# Choice of solver/software for global optimisation of cheap black-box function with known derivatives

I am trying to estimate a few unknown parameters of my continuous non-linear PDAE model (simulated through finite-volume method spatial discretisation, and time-stepping through method-of-lines). I am planning to do this by minimising the least-squares error of the model output to experimental data.

I read about the various optimisation solvers that can be used. However, I am having a weird situation. I do not have the exact analytical form of my function (since its a system of PDAES, which after discretisation yields a lot of DAEs). While, this is fairly common and the recommended method is the method of lines, I have a slightly different situation. I do have the Jacobian matrix (evaluated through Automatic Differentiation package 'CASADI').

I'd like to really take advantage of the power of the jacobian matrix, i.e. directional information towards solution.

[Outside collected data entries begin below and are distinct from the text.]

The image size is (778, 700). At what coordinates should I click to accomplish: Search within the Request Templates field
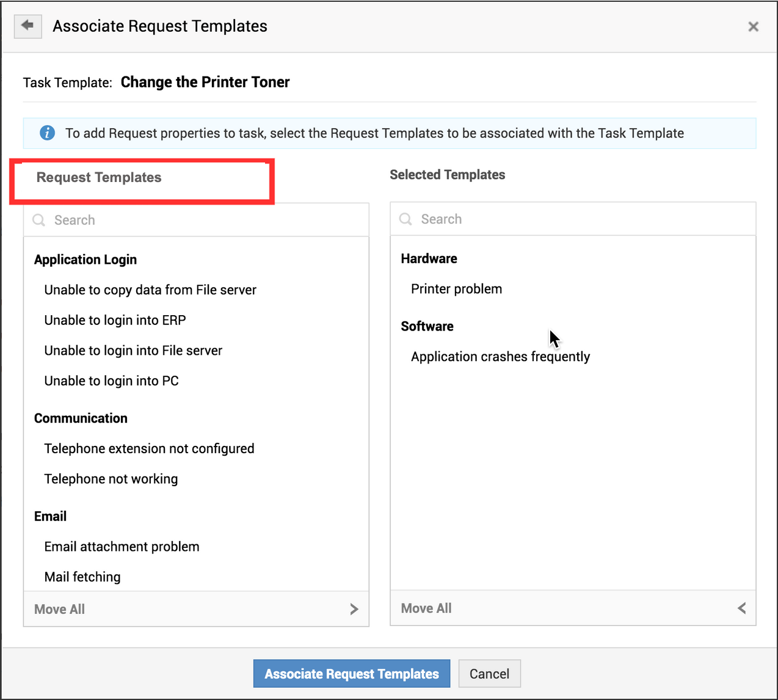point(202,220)
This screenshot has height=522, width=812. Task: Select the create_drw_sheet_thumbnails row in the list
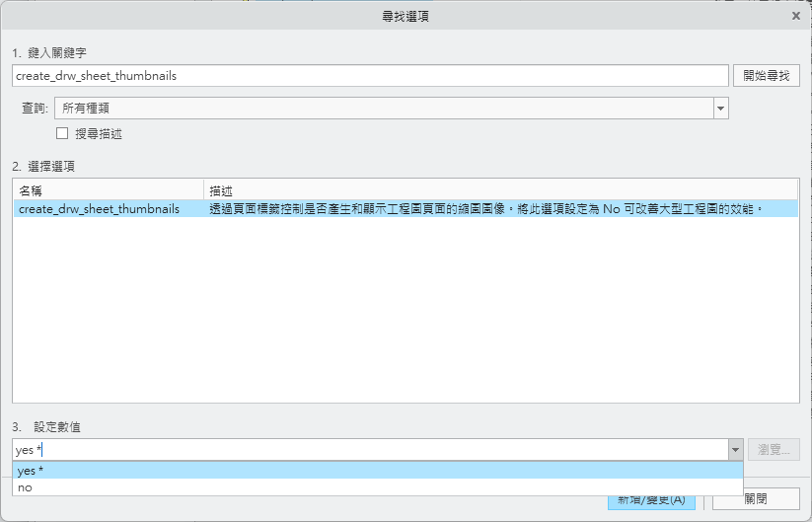click(x=100, y=209)
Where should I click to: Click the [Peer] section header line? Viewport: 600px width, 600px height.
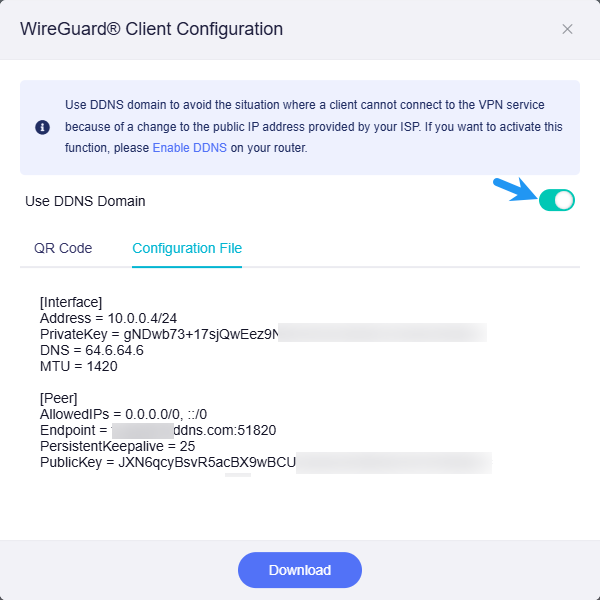point(60,398)
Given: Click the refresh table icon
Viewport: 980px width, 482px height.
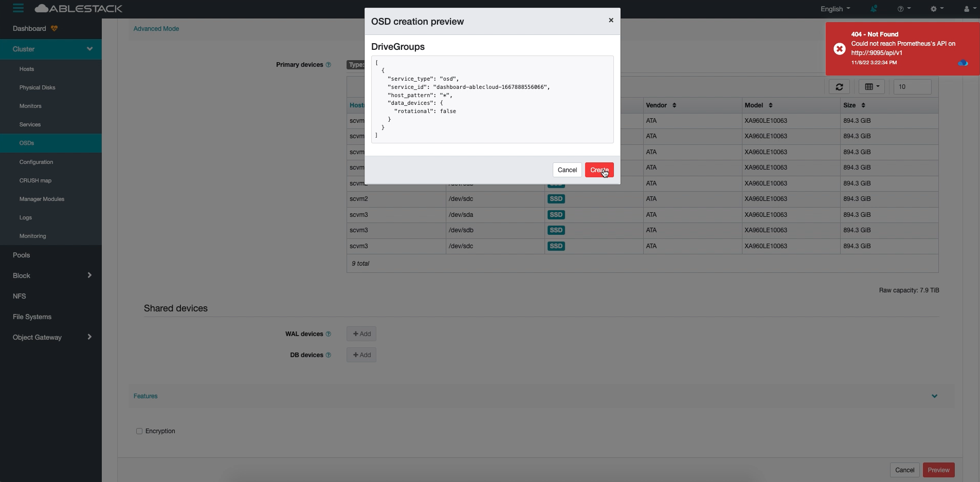Looking at the screenshot, I should 839,87.
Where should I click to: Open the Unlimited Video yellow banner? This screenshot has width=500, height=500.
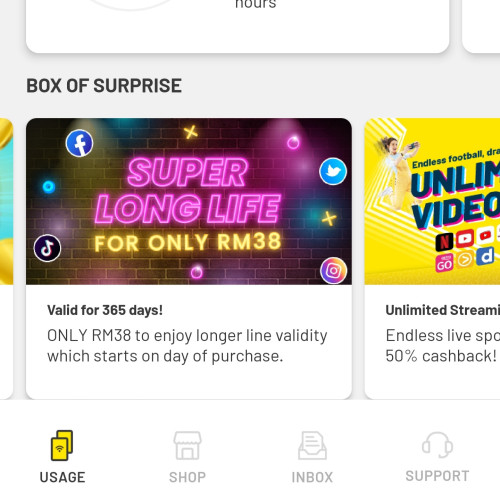[432, 201]
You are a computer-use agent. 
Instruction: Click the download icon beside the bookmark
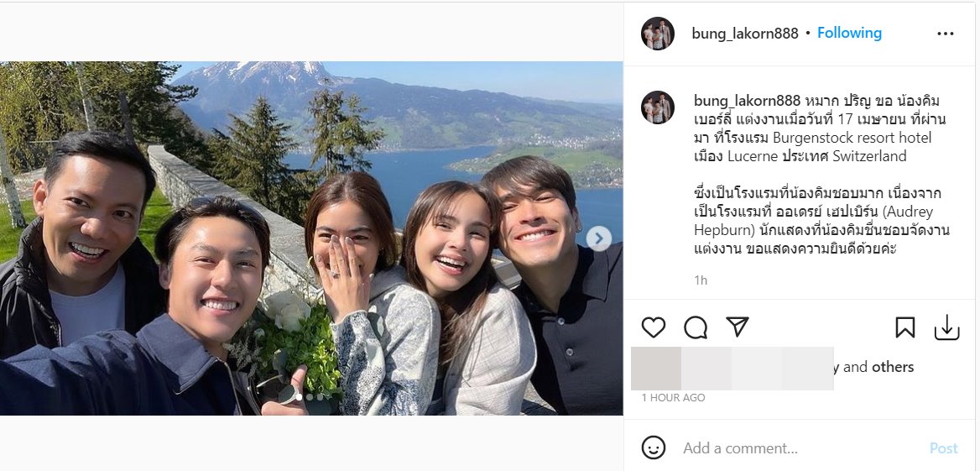point(946,327)
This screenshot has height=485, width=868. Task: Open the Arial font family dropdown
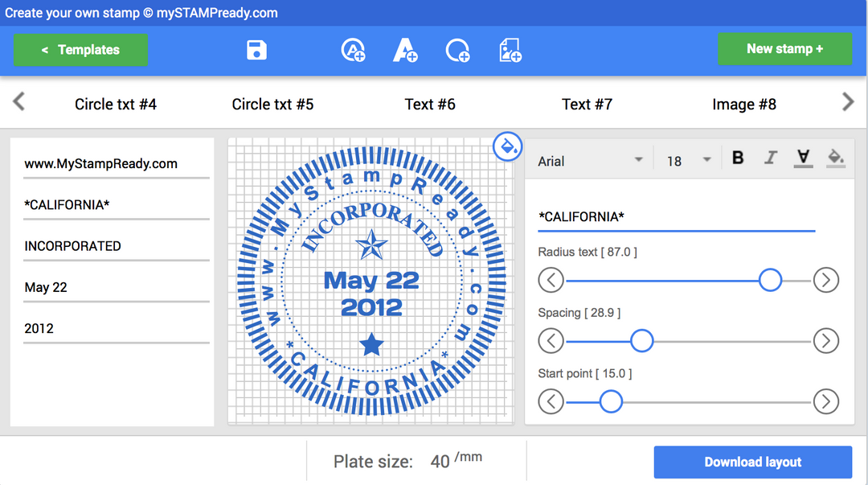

Furthermore, my function evaluation is very cheap, since my simulation model is hand-optimised and takes advantage of various intrinsic CPU instructions.

What would be the recommended software package for implementing a global optimisation for parameter estimation, given this situation ?

Since you have the Jacobian matrix, you can apply it within a Gauss-Newton or Levenberg-Marquardt method to effectively approximate the Hessian and gradient of your least squares objective function (the gradient is $J^{T}f$, and the Hessian is to first order $J^{T}J$.)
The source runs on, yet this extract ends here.